Should we support a TIF for Heartland?
To the editor:
The proposed Heartland Co-op grain elevator, at the location they’ve chosen for it on Nutmeg Avenue, is not a good fit for Fairfield. Many people who spoke at Monday’s supervisors meeting detailed the mounting concerns that neighbors and local citizens have about this industrial operation’s negative impacts. These include fire and explosion hazards, health problems caused by the volume of dust generated by an operation of this size, and much more. These are real hazards. They are happening at modern, state-of-the-art grain elevators.
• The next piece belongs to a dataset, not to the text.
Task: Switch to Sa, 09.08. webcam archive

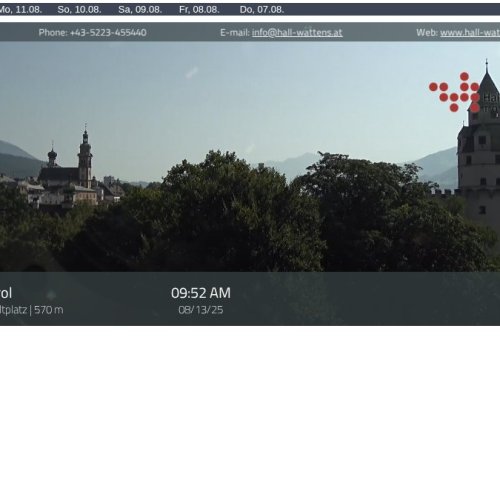Action: tap(140, 10)
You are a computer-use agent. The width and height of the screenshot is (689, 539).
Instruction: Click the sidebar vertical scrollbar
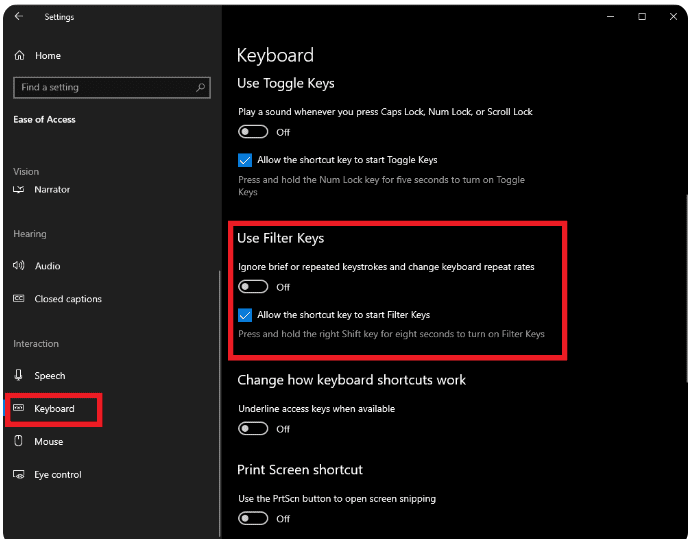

And neighbors are getting serious, irreversible diseases from being near facilities like these, including COPD, cancer and asthma.
FEDA and local governing bodies need to increase economic development by supporting existing businesses, and encouraging “buy fresh, buy local,” Hometown Harvest, and other programs that build local self-sufficiency and resiliency. This is the kind of economic development that creates good-paying jobs, serving both rural and town interests. These are jobs that will last into the future and that will continue to attract and retain young people, young families and others who would like to live in a town like Fairfield.
Heartland put significant planning and resources into building their elevator at its current proposed site on Nutmeg Ave. They would have done well to contact neighbors and present their plans before investing in the current proposed location. If Heartland had communicated with all of the stakeholders, and considered the needs of everyone affected by the development and operation of a facility of this size, they would likely have been dissuaded from locating at this site. This kind of outreach would have saved them considerable time and money, prevented what may well become major damage to their reputation if they move forward with this elevator at this location, and would have prevented the huge outcry that we’ve seen in recent weeks here.
Heartland’s CEO and Board of Directors have received an indication, supported by many in the Fairfield community, that impacted neighbors would need to buy the land back from Heartland if the company will choose a more suitable location.
If Heartland really wants to deliver the economic benefits that they say they want to deliver, and be a good neighbor as well, they’ll relocate this operation. There are alternative sites farther away from Fairfield, or in nearby counties, that would suit Heartland’s needs. I sincerely hope that Heartland’s management will accept the proposal on offer, end their plans to develop an elevator at the current proposed site, and locate it elsewhere.